Programmatically this process works using quantization tables. A quantization table is an 8x8 table of whole numbers multiplied by a coefficient. In JPEG compression, each 8x8 DCT block of an image is divided by these quantization table and the pixel value resulting from each division is rounded to meet the smaller set of finite values you are mapping to. As you change the degree of quantization, the coefficient of each quantization table changes. The table values have been calculated mathematically according to the JPEG standard. As the degree of quantization increases, data values from the original image will be mapped to a smaller set of finite values (more image information will be lost).
Critically, the same quantization table/coefficient will be used for every 8x8 block of your image. Thus, JPEG quantization is applied universally.
Reorder and Variable Length Encoding: In quantization we have technically lost frequency information, but still have the same amount of data (there is still 1 datum for each pixel in our channel). In this final step, we perform lossless data compression. By reducing the variability of pixel values in step 3, we have made our image ‘more compressible’. Traversing through the 2D array at each block in a zig-zag pattern, we order our new set of pixel values from lowest frequency to highest frequency, and now have repeated chunks of data next to each other to compress. Runtime length encoding is finally applied to take advantage of large stretches of 0’s due to quantization.
As mentioned above, the JPEG quantization is applied universally. Regardless of the particular frequncies of an 8x8 DCT block the same quantization table is used on every block. Unfortunately, blocks with what may be visually important details will get compressed as much as those with non-essential details. Similarily, blocks which represent non-essential details will use extraneous data to represent little information. We began to wonder this had be the case. We landed on the question that would drive our entire project: How could we make quantization dynamic? - can we extract information about what is ‘important’ in our 8x8 DCT blocks and use that information to dynamically apply an ‘optimal’ degree of quantization on each of our DCT blocks? To put it more simply, does quantization have to be universal?

### Supplied material
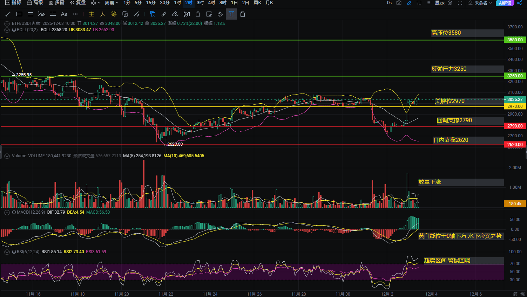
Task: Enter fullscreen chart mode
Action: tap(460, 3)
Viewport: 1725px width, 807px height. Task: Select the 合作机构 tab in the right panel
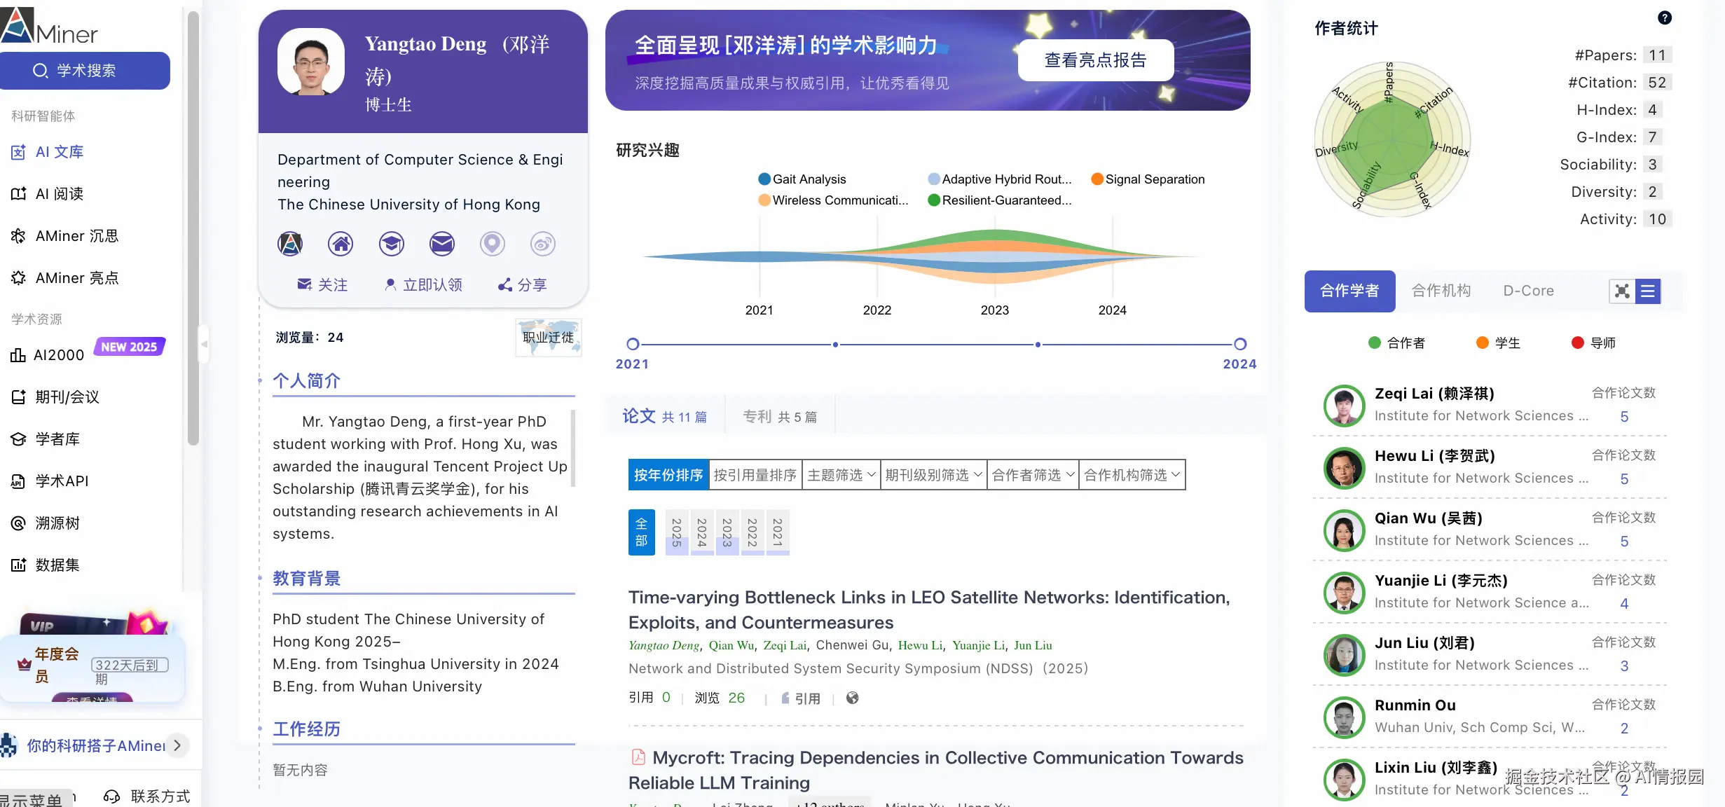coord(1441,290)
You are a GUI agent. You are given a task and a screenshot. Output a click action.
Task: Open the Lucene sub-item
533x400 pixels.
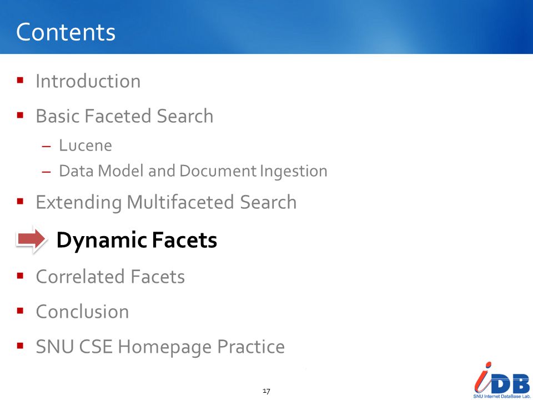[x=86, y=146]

### Exercise set
- a) Say whether each statement below agrees with the JPEG quantization passage above. Answer yes or no for each, and quote the deciding words of the passage. (i) Every 8x8 block of an image is quantized with the same table and coefficient. (ii) After quantization, the data has been reduced to fewer values than there are pixels in the channel. (iii) Runtime length encoding is used to take advantage of long runs of zeros left by quantization.
- b) Repeat the part of the JPEG quantization passage above starting at "Reorder and Variable" and ending at "due to quantization.", word for word.
- c) Finish out the next part of the JPEG quantization passage above, beginning after its last sentence.

### Results by task
- a)
(i) Yes: "Critically, the same quantization table/coefficient will be used for every 8x8 block of your image."
(ii) No: "In quantization we have technically lost frequency information, but still have the same amount of data (there is still 1 datum for each pixel in our channel)."
(iii) Yes: "Runtime length encoding is finally applied to take advantage of large stretches of 0’s due to quantization."

- b)
Reorder and Variable Length Encoding: In quantization we have technically lost frequency information, but still have the same amount of data (there is still 1 datum for each pixel in our channel). In this final step, we perform lossless data compression. By reducing the variability of pixel values in step 3, we have made our image ‘more compressible’. Traversing through the 2D array at each block in a zig-zag pattern, we order our new set of pixel values from lowest frequency to highest frequency, and now have repeated chunks of data next to each other to compress. Runtime length encoding is finally applied to take advantage of large stretches of 0’s due to quantization.

- c)
From this question, we began to explore the information that can be extracted from our 8x8 image blocks, and images in general. Was there anything that could actually indicate what was visually ‘important’ in an image? Thanks to the advice of Professor Vaccari, we came across the concept of saliency. In essence, saliency refers to what “stands out” in a photo or scene. Every day of our lives humans employ the process of saliency detection to automatically locate the ‘important’ part of an image or scene which they face and focus on it: we automatically try to determine the most important parts of the world we see before us!
In computer vision, a saliency map can be produced from an image to actually highlight the regions on which people’s eyes first focus. For example, in the below image comparison you can see how the saliency map on the right-hand side actually brightens some of the regions of the original image on the left-hand side; the castle and the bright patches in the clouds are all highlighted in the map. These are the parts of the image our eyes immediately lock on to (Image by Mariusthart, via Wikimedia Commons).
This discovery was exactly what we were looking for, and brought us to the second essential question of our project: Knowing what the saliency map represents, could we the information it holds to dynamically and efficiently compress our original image?
From this point, we chose to expand our exploration of saliency to other metrics or image transformations which could help us identify what ‘stands out’ in an image and adjust compression accordingly. We ultimately landed on 3 different expanded saliency methods:
Saliency Maps: Transformed images which themselves highlight the salient details in an original image.
DCT: An image’s DCT represents not just the frequencies which are present in a given image, but more importantly use pixel intensity to represent how often those frequencies are present in an image (the brighter a pixel on a DCT, the more often the frequency associated with that frequency appears in the original image). This was particularly interesting considering the JPEG Algorithm already operates on these blocks.
Difference of Gaussian (DoG)/Laplacian of Gaussian (LoG) for Edge Detection: An LoG filter can be applied over an image to highlight edges of certain sizes/widths within an image. LoG can be approximated using an adjusted DoG filter which is computationally more efficient.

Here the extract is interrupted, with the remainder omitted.